Bab 21 – Arothen

Reinald merasakan jantungnya berdentam keras. Rasa dingin mengaliri punggungnya, dan kelelahan menerpanya tanpa ampun.

Di sekelilingnya, arothen menggeram dan mendesis, menyeringai dan mencakar. Mata mereka yang bercahaya dalam gelap menatapnya dan Nadine dengan pandangan lapar, seolah tak sabar untuk mencabik-cabik mereka berdua. Pintu kamar, yang merupakan satu-satunya jalan keluar dari ruangan tersebut, sudah tertutup oleh makhluk-makhluk itu. Untuk bisa kabur dari sini, ia dan Nadine harus menerjang kerumunan arothen itu. Tapi bisakah mereka? Masih kental dalam ingatan pemuda itu, bagaimana susah payahnya ia dan gadis itu mengalahkan seekor arothen dulu. Sekarang ada sekampung di hadapan mereka!

Rei menggertakkan gigi. Bisa atau tidak, ia dan Nadine harus bisa keluar dari sini. Kalau perlu, biar ia yang menahan monster-monster tersebut. Dulu, Seise Felliri berhasil membasmi makhluk itu. Berarti sekarang, ia harus mengandalkan pedang itu lagi untuk membuka jalan keluar. Apa pun yang akan terjadi pada dirinya, yang penting Nadine bisa selamat.

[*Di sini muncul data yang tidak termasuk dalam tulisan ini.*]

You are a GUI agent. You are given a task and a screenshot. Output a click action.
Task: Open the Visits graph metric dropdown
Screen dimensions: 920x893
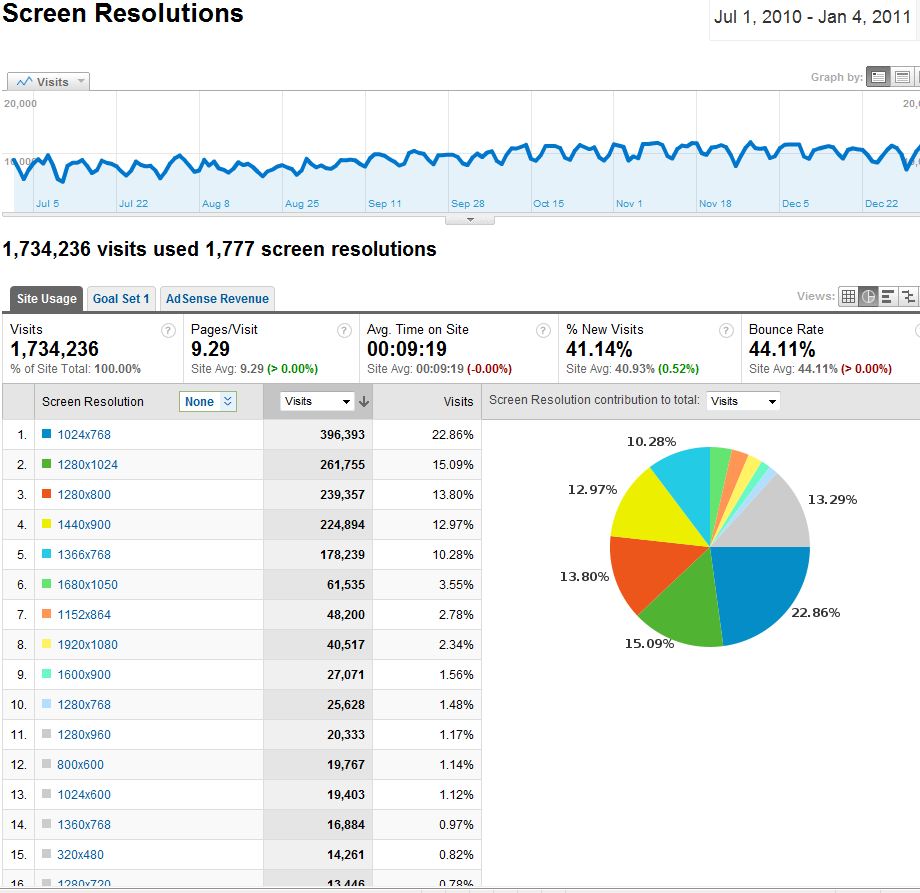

Arothen-arothen tersebut seolah membaca keputusannya. Makhluk-makhluk itu menggeram lebih keras, beberapa dari mereka mulai beringsut maju, mendekatinya dan Nadine. Reinald mengepal, bersiap memanggil Seise Felliri.

”Rei.”

Tertegun, pemuda itu menoleh ke asal suara pelan tersebut. Gadis itu masih berdiri beberapa langkah darinya. Anehnya, wajah Nadine terlihat tenang, walaupun tetap waspada. Tidak tersirat ketakutan sama sekali di muka gadis itu. ”Jangan,” lanjut Nadine, masih dengan suara rendah. ”Ke arah jendela. Pelan-pelan.”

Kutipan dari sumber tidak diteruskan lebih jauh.